BEGIN Extracted information
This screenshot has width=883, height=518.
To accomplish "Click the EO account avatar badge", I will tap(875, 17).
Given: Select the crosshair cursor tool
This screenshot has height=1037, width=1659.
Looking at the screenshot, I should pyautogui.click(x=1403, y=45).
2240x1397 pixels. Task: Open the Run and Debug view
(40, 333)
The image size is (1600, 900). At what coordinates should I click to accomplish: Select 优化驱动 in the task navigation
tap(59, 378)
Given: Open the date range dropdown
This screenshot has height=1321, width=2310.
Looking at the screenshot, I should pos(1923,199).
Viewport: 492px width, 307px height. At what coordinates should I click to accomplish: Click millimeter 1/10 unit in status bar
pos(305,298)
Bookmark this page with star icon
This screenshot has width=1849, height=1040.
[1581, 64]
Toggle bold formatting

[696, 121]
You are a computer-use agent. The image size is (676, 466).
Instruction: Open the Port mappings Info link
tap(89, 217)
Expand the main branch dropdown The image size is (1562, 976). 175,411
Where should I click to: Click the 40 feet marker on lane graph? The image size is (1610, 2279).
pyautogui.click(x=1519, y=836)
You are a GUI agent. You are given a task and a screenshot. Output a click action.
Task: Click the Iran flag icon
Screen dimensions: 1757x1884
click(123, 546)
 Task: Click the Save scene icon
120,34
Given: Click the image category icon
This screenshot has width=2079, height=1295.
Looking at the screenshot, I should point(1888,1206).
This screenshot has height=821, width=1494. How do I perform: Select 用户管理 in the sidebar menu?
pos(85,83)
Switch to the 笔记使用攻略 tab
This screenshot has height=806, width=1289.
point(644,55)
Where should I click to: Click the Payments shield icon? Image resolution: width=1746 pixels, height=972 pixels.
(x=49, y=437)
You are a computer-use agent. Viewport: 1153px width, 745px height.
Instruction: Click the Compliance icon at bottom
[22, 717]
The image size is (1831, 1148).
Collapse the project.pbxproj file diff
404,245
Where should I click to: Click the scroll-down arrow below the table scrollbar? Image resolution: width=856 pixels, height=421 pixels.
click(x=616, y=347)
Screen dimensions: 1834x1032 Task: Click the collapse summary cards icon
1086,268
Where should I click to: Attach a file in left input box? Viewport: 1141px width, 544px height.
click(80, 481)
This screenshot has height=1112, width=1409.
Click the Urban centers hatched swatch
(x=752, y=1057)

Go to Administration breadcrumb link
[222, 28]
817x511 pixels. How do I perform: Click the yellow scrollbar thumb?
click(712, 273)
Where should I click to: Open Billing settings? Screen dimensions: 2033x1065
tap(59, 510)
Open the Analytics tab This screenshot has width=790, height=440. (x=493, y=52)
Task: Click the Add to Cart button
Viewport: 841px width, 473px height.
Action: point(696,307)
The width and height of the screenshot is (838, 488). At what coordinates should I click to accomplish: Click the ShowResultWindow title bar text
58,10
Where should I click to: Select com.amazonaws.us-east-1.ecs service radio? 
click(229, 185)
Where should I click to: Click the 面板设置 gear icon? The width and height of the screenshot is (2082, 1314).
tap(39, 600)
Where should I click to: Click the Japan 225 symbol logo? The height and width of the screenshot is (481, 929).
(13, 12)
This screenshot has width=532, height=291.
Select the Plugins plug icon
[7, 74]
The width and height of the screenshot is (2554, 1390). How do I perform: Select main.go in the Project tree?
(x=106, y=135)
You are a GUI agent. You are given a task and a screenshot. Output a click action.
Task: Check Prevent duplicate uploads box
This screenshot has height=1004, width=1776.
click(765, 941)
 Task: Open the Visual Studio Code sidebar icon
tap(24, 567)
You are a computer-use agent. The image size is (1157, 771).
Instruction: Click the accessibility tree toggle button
END Extracted information
**Exercise prompt:**
In the records above, find the line with "Where should I click to: Click the 40"; write out exactly that line and each one after it, stopping after the line with "Given: Click the image category icon".

**Finished exercise:**
Where should I click to: Click the 40 feet marker on lane graph? The image size is (1610, 2279).
pyautogui.click(x=1519, y=836)
You are a GUI agent. You are given a task and a screenshot. Output a click action.
Task: Click the Iran flag icon
Screen dimensions: 1757x1884
click(123, 546)
 Task: Click the Save scene icon
120,34
Given: Click the image category icon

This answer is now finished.